Data for processing
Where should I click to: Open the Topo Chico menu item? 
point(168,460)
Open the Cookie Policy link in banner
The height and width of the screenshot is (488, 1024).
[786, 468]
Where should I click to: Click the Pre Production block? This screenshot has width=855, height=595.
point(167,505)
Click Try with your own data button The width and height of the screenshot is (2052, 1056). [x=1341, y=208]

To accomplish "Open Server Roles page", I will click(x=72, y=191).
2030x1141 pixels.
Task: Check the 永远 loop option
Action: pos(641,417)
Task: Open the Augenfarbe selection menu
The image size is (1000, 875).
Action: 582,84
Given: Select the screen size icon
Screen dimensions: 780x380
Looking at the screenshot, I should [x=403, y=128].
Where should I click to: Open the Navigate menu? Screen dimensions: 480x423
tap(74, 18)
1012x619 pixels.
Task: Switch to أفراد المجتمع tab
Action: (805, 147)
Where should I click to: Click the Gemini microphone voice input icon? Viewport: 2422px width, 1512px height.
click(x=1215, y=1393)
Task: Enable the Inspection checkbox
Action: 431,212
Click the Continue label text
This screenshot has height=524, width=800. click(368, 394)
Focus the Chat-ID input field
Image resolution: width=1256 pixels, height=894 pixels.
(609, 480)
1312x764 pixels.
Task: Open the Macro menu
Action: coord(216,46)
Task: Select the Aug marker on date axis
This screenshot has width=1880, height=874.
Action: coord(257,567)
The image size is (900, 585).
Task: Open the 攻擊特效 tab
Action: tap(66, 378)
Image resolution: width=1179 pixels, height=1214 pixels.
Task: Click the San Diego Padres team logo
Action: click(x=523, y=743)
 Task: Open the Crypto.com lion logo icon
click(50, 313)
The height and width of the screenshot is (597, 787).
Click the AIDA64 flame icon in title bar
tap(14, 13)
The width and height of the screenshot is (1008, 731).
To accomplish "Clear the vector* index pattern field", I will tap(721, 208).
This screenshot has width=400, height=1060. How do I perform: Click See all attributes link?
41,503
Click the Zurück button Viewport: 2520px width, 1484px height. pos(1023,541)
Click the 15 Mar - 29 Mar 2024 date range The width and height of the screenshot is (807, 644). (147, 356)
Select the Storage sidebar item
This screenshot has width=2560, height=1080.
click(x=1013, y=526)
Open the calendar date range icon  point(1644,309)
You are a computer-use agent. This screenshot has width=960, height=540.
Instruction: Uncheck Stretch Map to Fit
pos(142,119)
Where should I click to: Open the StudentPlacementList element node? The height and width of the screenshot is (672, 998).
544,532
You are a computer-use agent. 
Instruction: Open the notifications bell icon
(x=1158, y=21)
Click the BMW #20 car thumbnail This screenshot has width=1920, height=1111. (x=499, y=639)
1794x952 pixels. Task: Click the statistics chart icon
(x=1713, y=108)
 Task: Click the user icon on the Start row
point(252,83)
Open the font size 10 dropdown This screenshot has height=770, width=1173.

Challenge
Rewrite the rows from the one containing "Click the 15" through the end of the rows, both included, requests and all. Multiply every coordinate in the answers by 1.35 and round to whole numbers, rounding halves up, but leave the numbers in the requests unchanged.

Correct response
Click the 15 Mar - 29 Mar 2024 date range The width and height of the screenshot is (807, 644). (198, 481)
Select the Storage sidebar item
This screenshot has width=2560, height=1080.
click(x=1368, y=710)
Open the calendar date range icon  point(2219,417)
You are a computer-use agent. This screenshot has width=960, height=540.
Instruction: Uncheck Stretch Map to Fit
pos(192,161)
Where should I click to: Open the StudentPlacementList element node? The height and width of the screenshot is (672, 998).
734,718
You are a computer-use agent. 
Instruction: Open the notifications bell icon
(x=1563, y=28)
Click the BMW #20 car thumbnail This screenshot has width=1920, height=1111. (x=674, y=863)
1794x952 pixels. Task: Click the statistics chart icon
(x=2313, y=146)
 Task: Click the user icon on the Start row
point(340,112)
Open the font size 10 dropdown This screenshot has height=770, width=1173.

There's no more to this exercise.